▶ [Extrait fourni]:
Les visiteurs de Safi, une des villes marocaines les plus anciennes sur la côte atlantique, n’en finissent pas de retenir leur souffle face à la dégradation que subissent les monuments historiques classés de cette cité à l’instar du bâtiment de la Poste qui rappelle à la mémoire toute l’ampleur de l’abandon qui guette ces lieux suintant l’Histoire.
Car, le sort réservé à ce monument, sis Place de l’Indépendance avenue Moulay Youssef et qui remonte aux années 20 du siècle dernier avec toute la splendeur de l’architecture franco-marocaine de l’époque, est loin d’être un cas isolé.
Il n’est en fait que l’illustration patente d’un état des lieux très peu reluisant auquel sont soumis nombre d’autres monuments très anciens de la ville et qui auraient pu servir de levier important de développement si, certains d’entre eux, n’avaient subi de plein fouet les affres de la dégradation les menaçant de disparition même.
Ainsi en est-il de Dar Sultane (la Maison du Sultan), une kasbah fondée au temps des Almohades (12ème siècle) et qui allait devenir, sous le règne du Sultan Sidi Mohamed Ben Abdallah au 18ème siècle, une demeure des rois et princes alaouites suite à la déroute de l’occupation portugaise.
La partie méridionale de la muraille de cette bâtisse, qui abrite, aujourd’hui, la délégation provinciale de la Culture et le Musée national de céramique, souffre manifestement de craquelures et d’effritements en raison d’éboulement du terrain.
La coupole de la Cathédrale portugaise, fondée en 1519 à l’intérieur de l’ancienne médina, n’est pas mieux lotie, à en juger par les fissurations qui la traversent sous les effets conjugués des éléments et de la promiscuité des habitations avoisinantes.
A terme, cette curiosité safiote, connue pour ses gravures, ses décorations et son architecture qui renvoient au monarque portugais Manuel Ier (1469/1521), risque de sombrer et d’emporter, dans les flots de l’Atlantique, un pan entier de la mémoire de toute une époque.

▶ [Consignes de l'exercice]:
**a)** Recopiez sans aucune modification le passage du texte sur les monuments de Safi, de « La partie méridionale » à « des habitations avoisinantes. ».
**b)** Poursuivez le texte sur les monuments de Safi à partir de sa dernière phrase.
La liste ci-dessous provient d'une autre source que le texte sur les monuments de Safi.

▶ [Liste des données]:
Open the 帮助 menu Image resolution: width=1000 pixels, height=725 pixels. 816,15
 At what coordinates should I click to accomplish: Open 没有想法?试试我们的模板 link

* * *

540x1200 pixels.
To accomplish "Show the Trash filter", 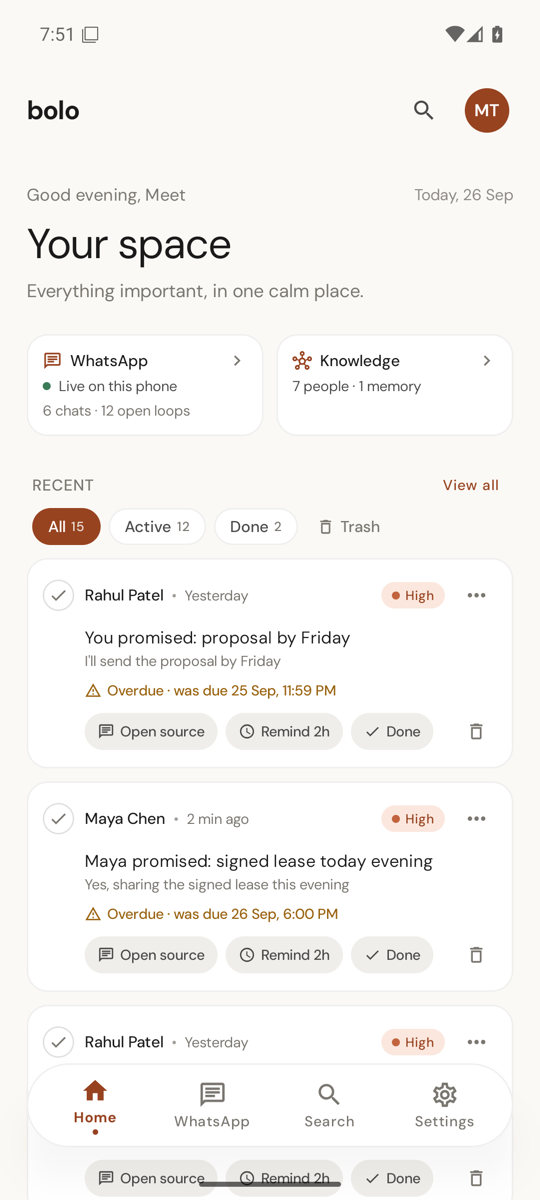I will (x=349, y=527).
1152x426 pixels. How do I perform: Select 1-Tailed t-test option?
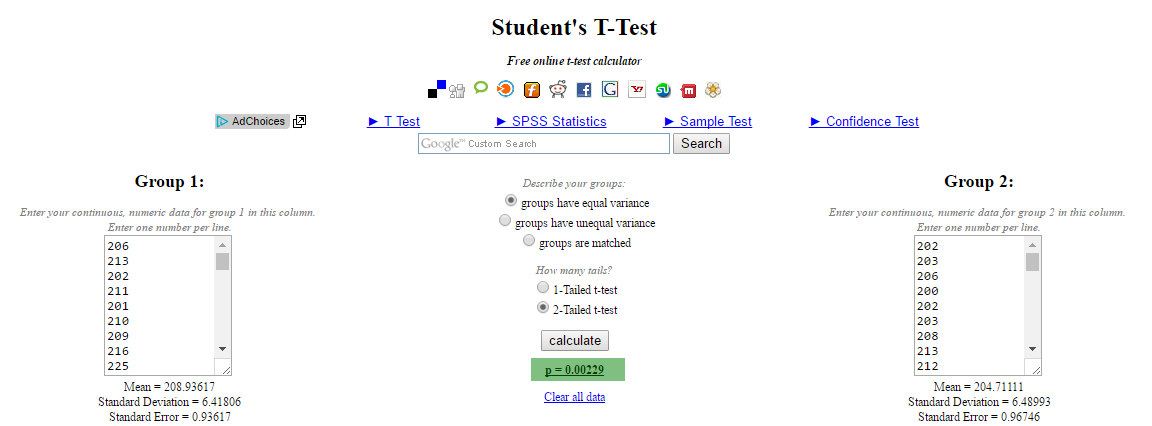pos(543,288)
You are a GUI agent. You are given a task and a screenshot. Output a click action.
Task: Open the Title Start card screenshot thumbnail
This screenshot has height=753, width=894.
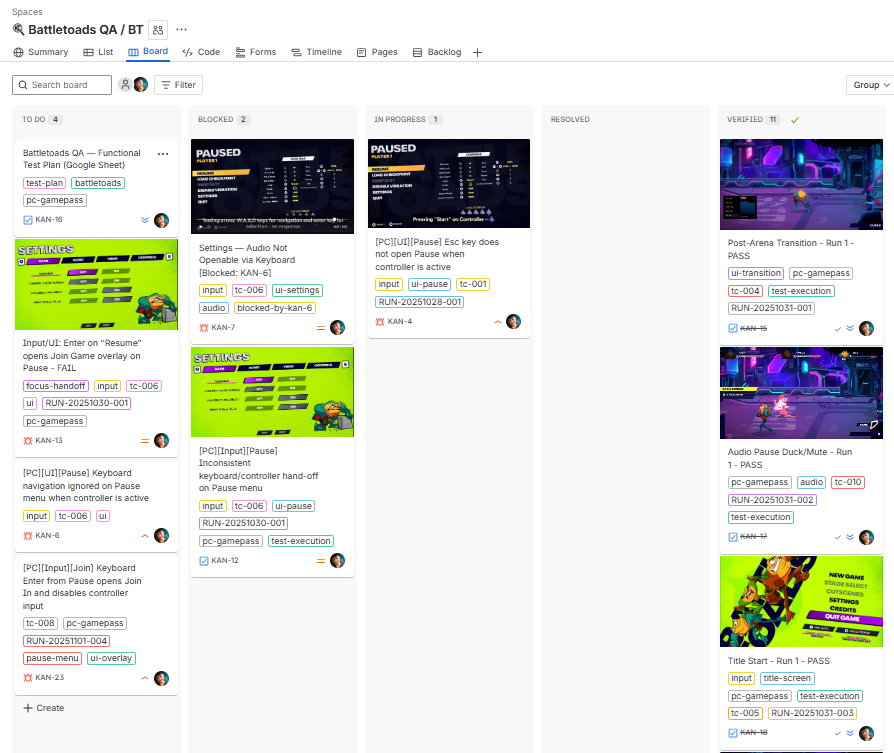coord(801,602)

==

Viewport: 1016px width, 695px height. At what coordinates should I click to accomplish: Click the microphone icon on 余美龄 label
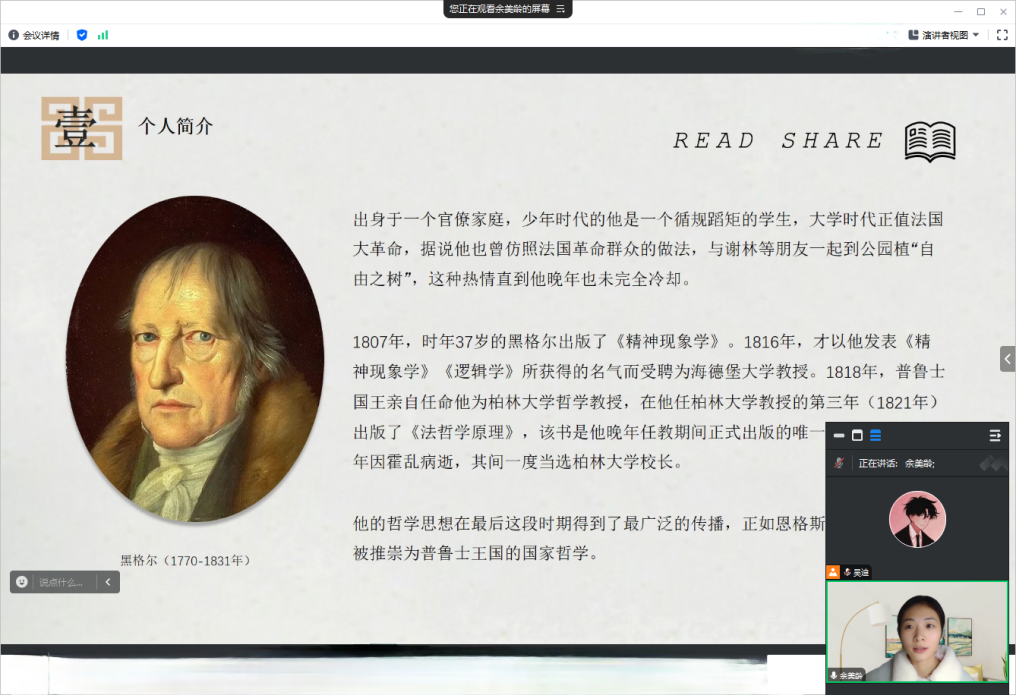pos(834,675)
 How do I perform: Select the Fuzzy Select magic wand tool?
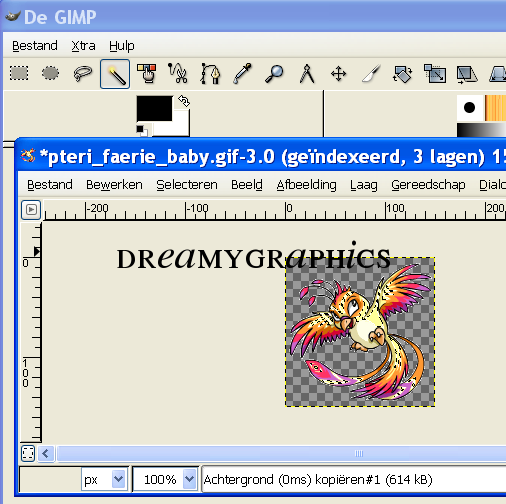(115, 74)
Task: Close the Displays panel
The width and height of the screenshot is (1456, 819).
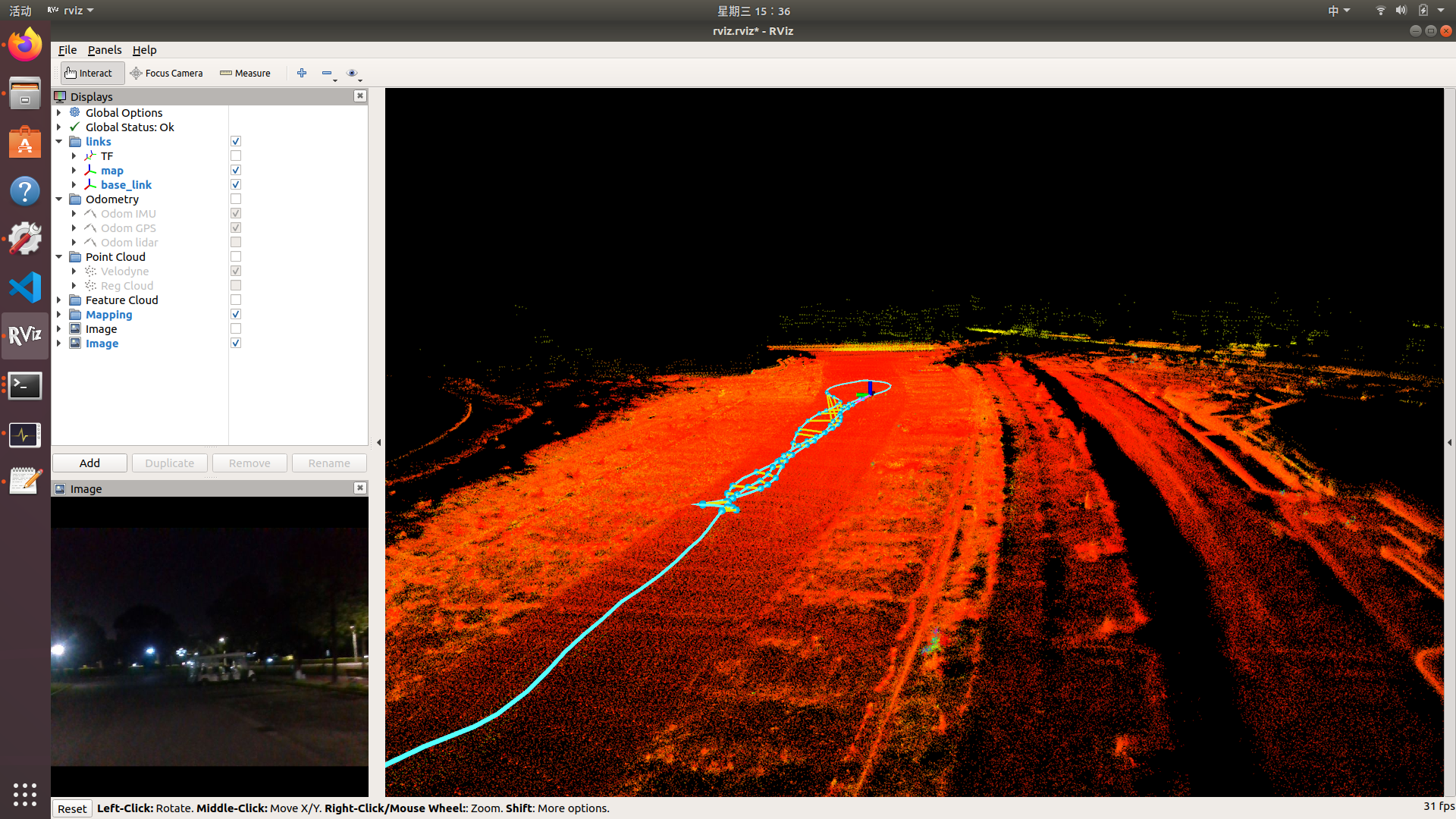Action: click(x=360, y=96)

▶ [Réponses par consigne]:
**a)**
La partie méridionale de la muraille de cette bâtisse, qui abrite, aujourd’hui, la délégation provinciale de la Culture et le Musée national de céramique, souffre manifestement de craquelures et d’effritements en raison d’éboulement du terrain.
La coupole de la Cathédrale portugaise, fondée en 1519 à l’intérieur de l’ancienne médina, n’est pas mieux lotie, à en juger par les fissurations qui la traversent sous les effets conjugués des éléments et de la promiscuité des habitations avoisinantes.

**b)**
Sur la façade atlantique justement, Ksar Labhar, un autre monument fondé par les Portugais au début du 16ème siècle, continue de tenir tête à l’assaut des eaux qui risquent de l’engloutir après avoir subi tant de coups de boutoir sur la partie occidentale.
Ce monument de forme rectangulaire, aménagé pour accueillir les intendants portugais de l’époque, est doté de trois citadelles qui surplombent l’ancien port, à partir de la partie septentrionale. Il comporte aussi d’anciens canons en bronze, fabriqués en Hollande sous le règne du sultan sâadien Zidane Ben Mansour au 17ème siècle.
A 35 km au sud-ouest de Safi, la forteresse Hamidouche, fondée par le sultan alaouite Moulay Ismaïl (1645/1727) sur l’embouchure d’Oued Tensift pour assurer le passage des caravanes venant du sud vers le nord du Royaume, rend compte d’un autre état désolant.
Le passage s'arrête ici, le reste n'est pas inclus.